New OASIS guidance manual released by CMS

The Outcome and ASsessment Information Set (OASIS) is a group of standard data elements developed, tested, and refined over the past two decades through a research and demonstration program funded primarily by the Centers for Medicare & Medicaid Services (CMS), with additional funding from the Robert Wood Johnson Foundation and the New York State Department of Health. OASIS data elements are designed to enable systematic comparative measurement of home health care patient outcomes at two points in time. Outcome measures are the basis for outcome-based quality improvement (OBQI) efforts that home health agencies (HHAs) can employ to assess and improve the quality of care they provide to patients. Under OBQI, CMS provides HHAs with agency-patient related characteristic (case mix), risk-adjusted outcome, potential avoidable event (adverse event outcome), and patient tally reports for their patients for a 12-month period.

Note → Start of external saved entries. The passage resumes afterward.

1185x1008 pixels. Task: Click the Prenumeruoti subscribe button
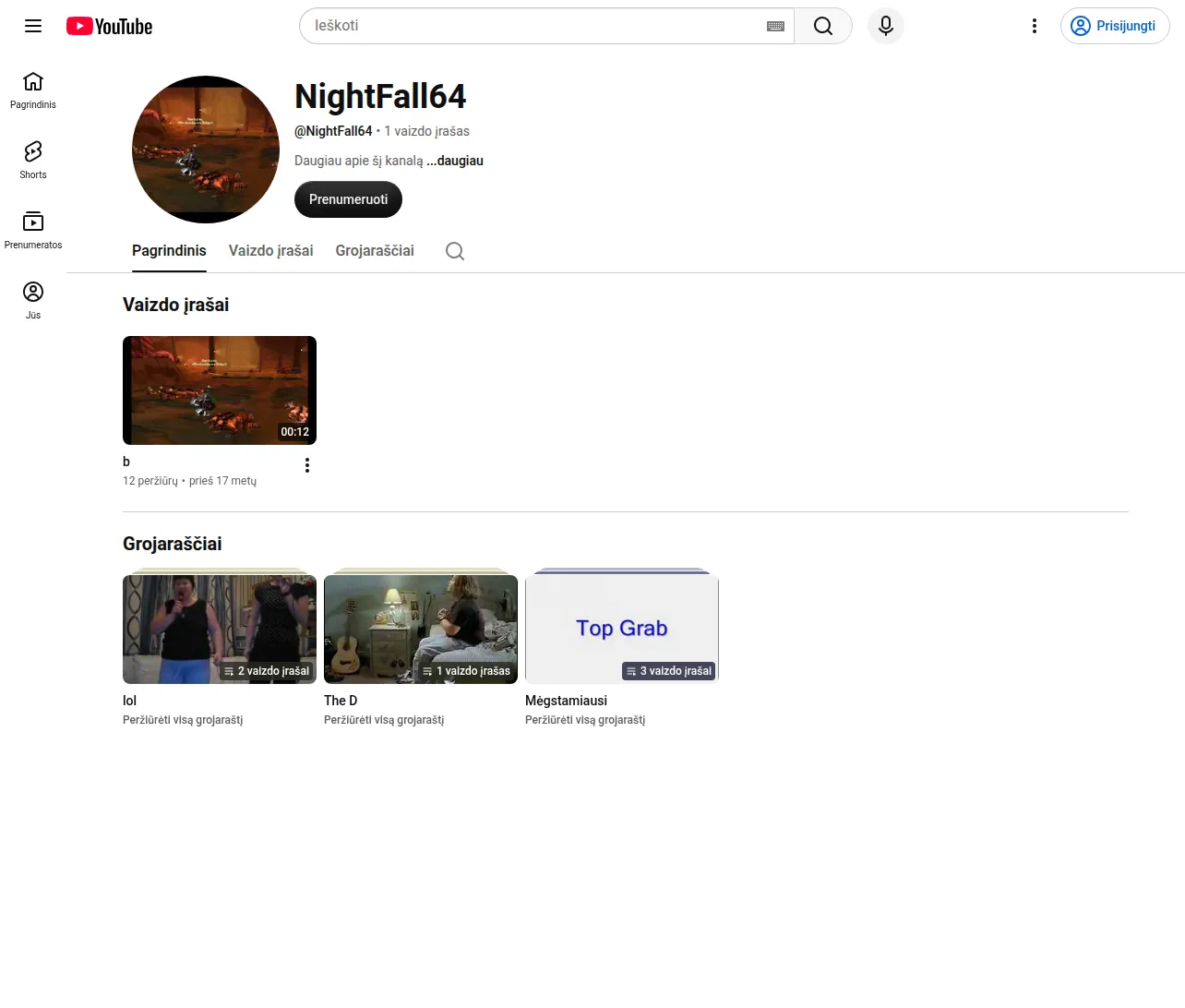click(x=348, y=199)
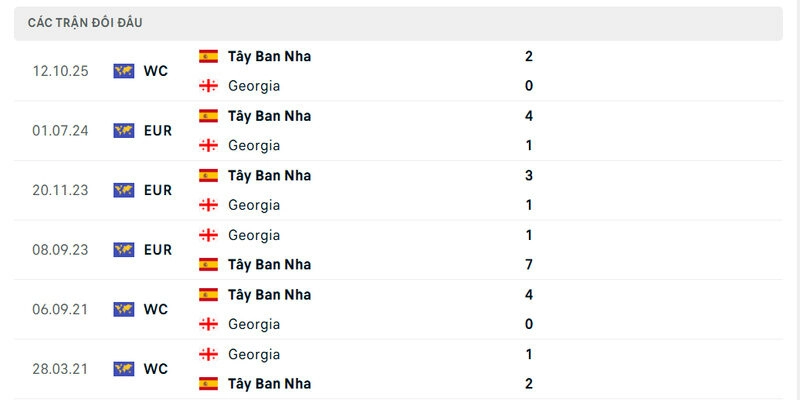Image resolution: width=800 pixels, height=400 pixels.
Task: Open Georgia team link in 28.03.21 match
Action: (254, 354)
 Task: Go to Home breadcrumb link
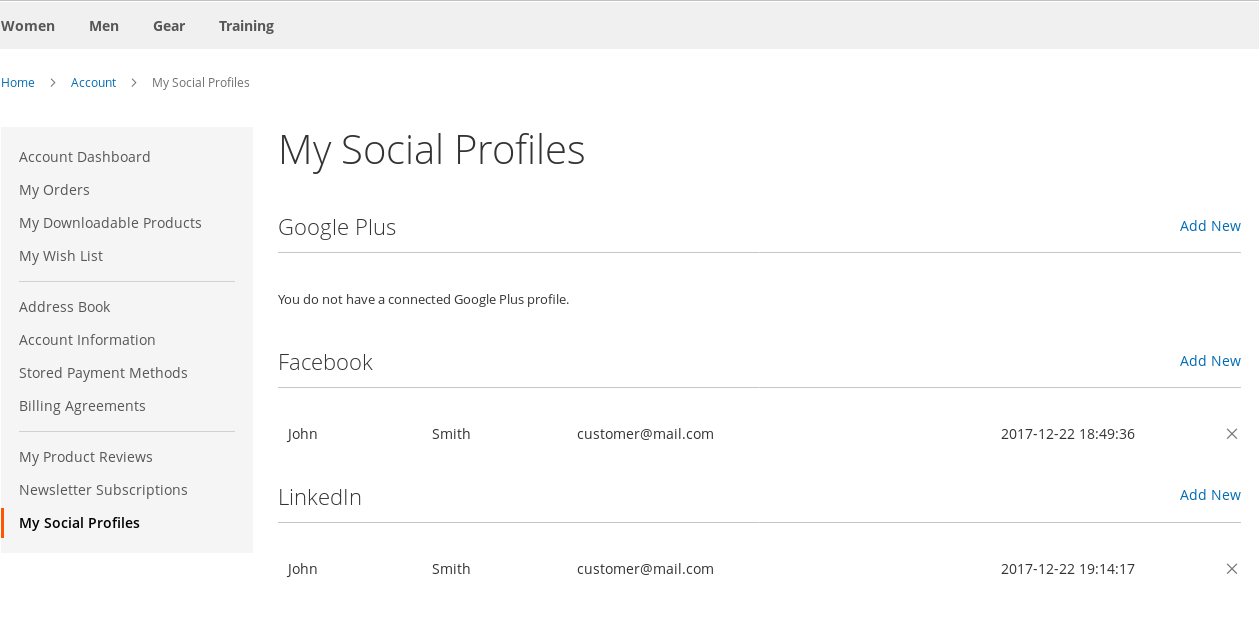coord(18,83)
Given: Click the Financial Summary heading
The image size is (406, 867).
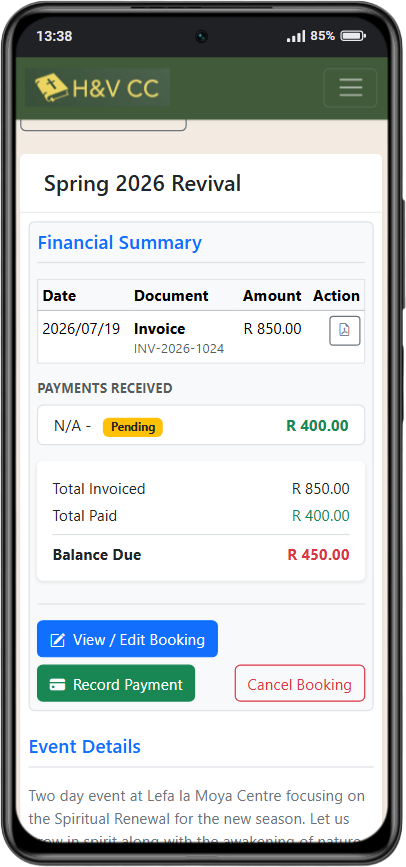Looking at the screenshot, I should [x=119, y=243].
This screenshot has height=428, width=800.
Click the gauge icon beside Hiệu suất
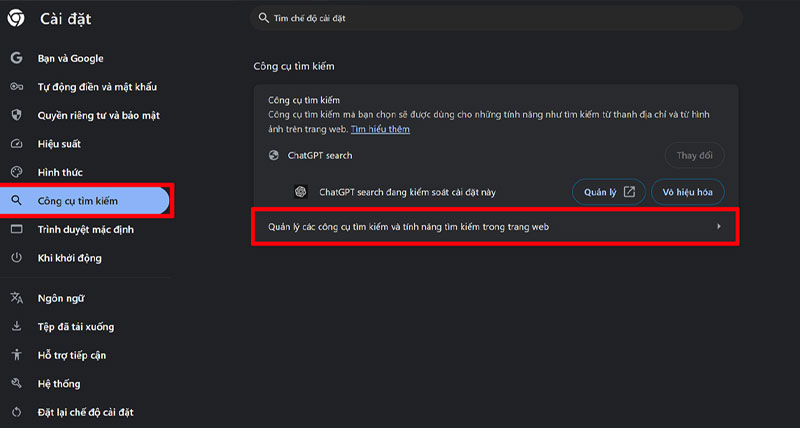tap(16, 144)
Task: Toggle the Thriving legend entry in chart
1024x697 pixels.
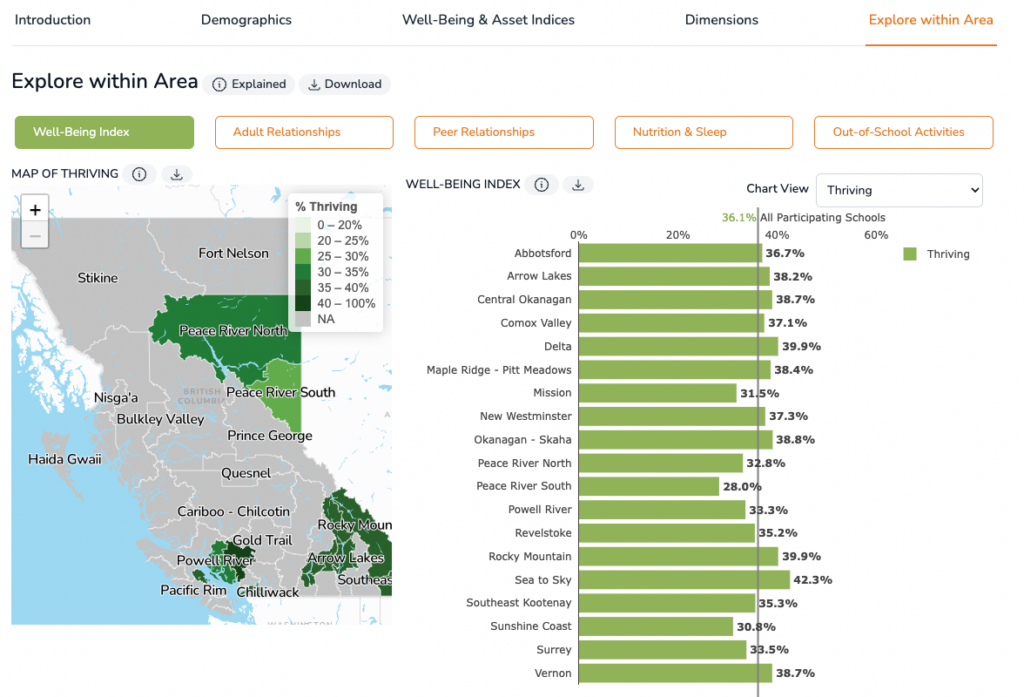Action: click(x=937, y=254)
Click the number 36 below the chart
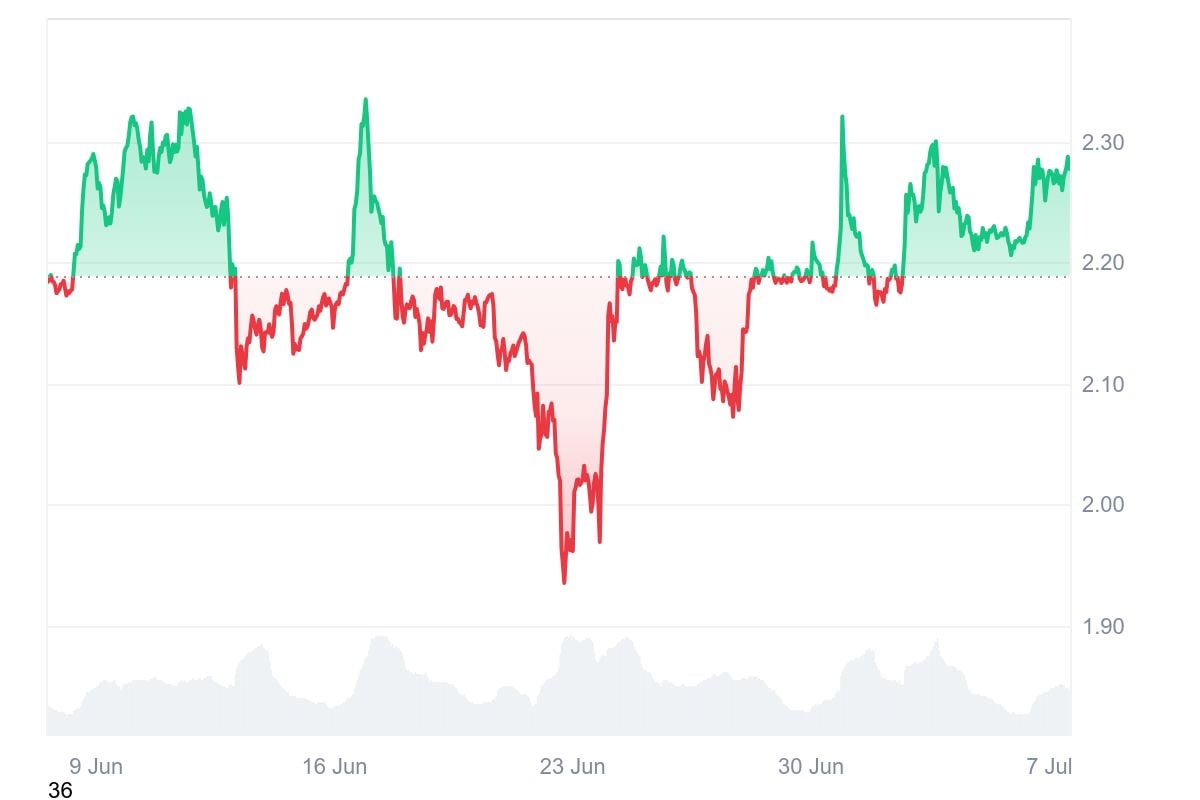Screen dimensions: 1200x800 [60, 790]
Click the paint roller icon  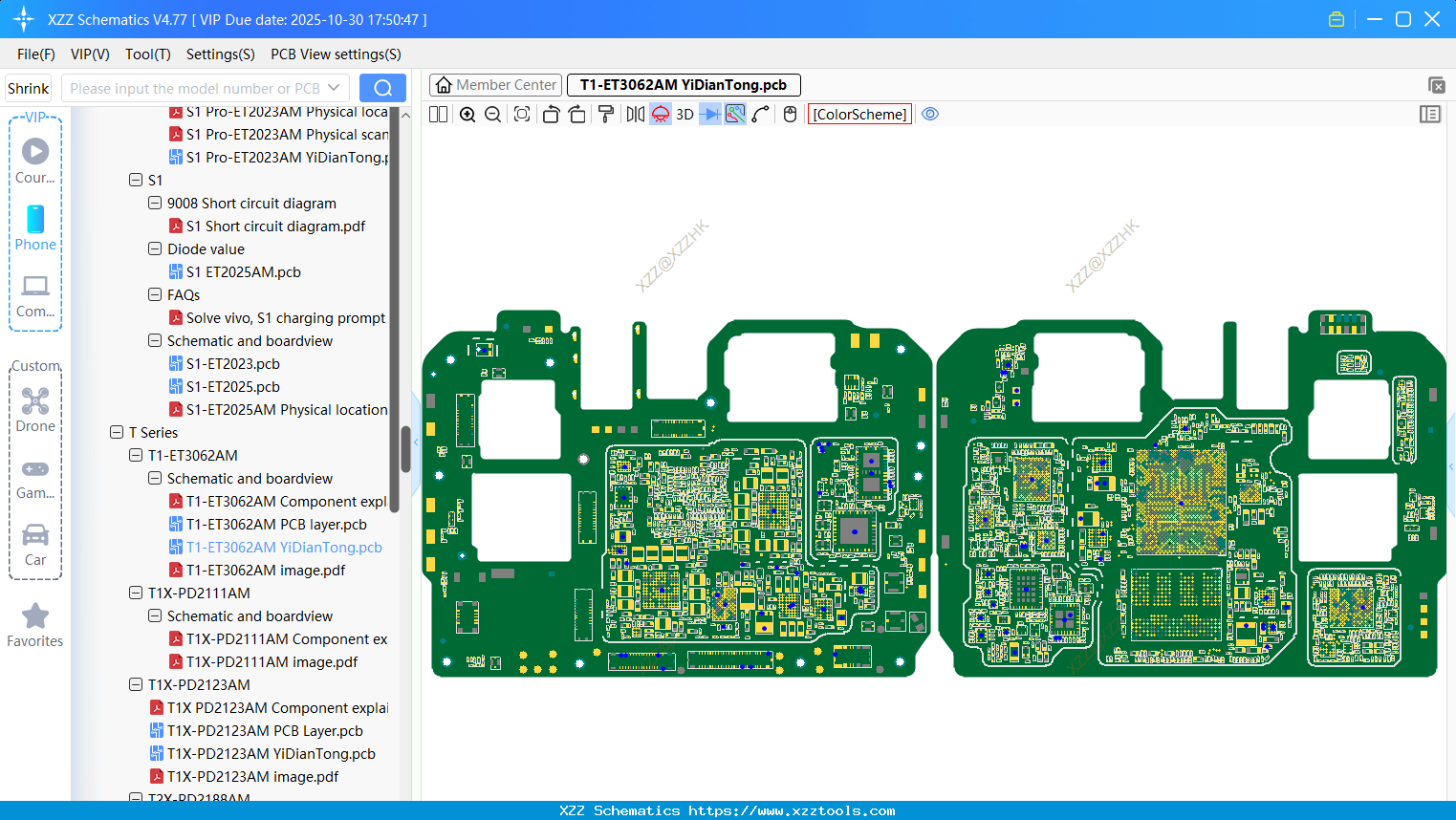tap(606, 115)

The Centers for Medicare & Medicaid Services (CMS) has released OASIS-C2 Guidance Manual Online which is scheduled to be implemented on 1st Jan 2017, and replaces the version of the data set that was created to conform to ICD-10 coding.

Changes set forth in the new guidance manual are as detailed below:

  • • Several items added in response to the Improving Medicare Post-Acute Care Transformation (IMPACT) Act. Passed in 2014, the law requires standardized data to be submitted by various post-acute providers, including skilled nursing facilities (SNF) and inpatient rehabilitation facilities (IRFs), in addition to home health agencies. The goal of IMPACT is to get significant comparison of outcomes and costs in various settings, with the ultimate goal of adjusting Medicare reimbursements accordingly.
  • • Appendix G of the new manual summarizes the changes from OASIS-C1/ICD-10 to OASIS-C2, including new items/IMPACT Act items which include but are not limited to:
  • M1028: Active Diagnoses, Co-morbidities and Co-existing Conditions
  • M1313: Worsening in Pressure Ulcer Stats since SOC/ROC
  • M2001: Drug Regimen Review: Did a complete drug regimen review identify potential clinically significant medication issues?
  • • Instructions on how agencies can adopt pressure ulcer guidelines from the National Pressure Ulcer Advisory Panel (NPUAP) are included in the guidance manual. Agencies may adopt NPUAP guidelines but definitions on staging may not align with OASIS scoring instructions. So in that case, agencies are instructed to rely on the OASIS instructions, the manual states.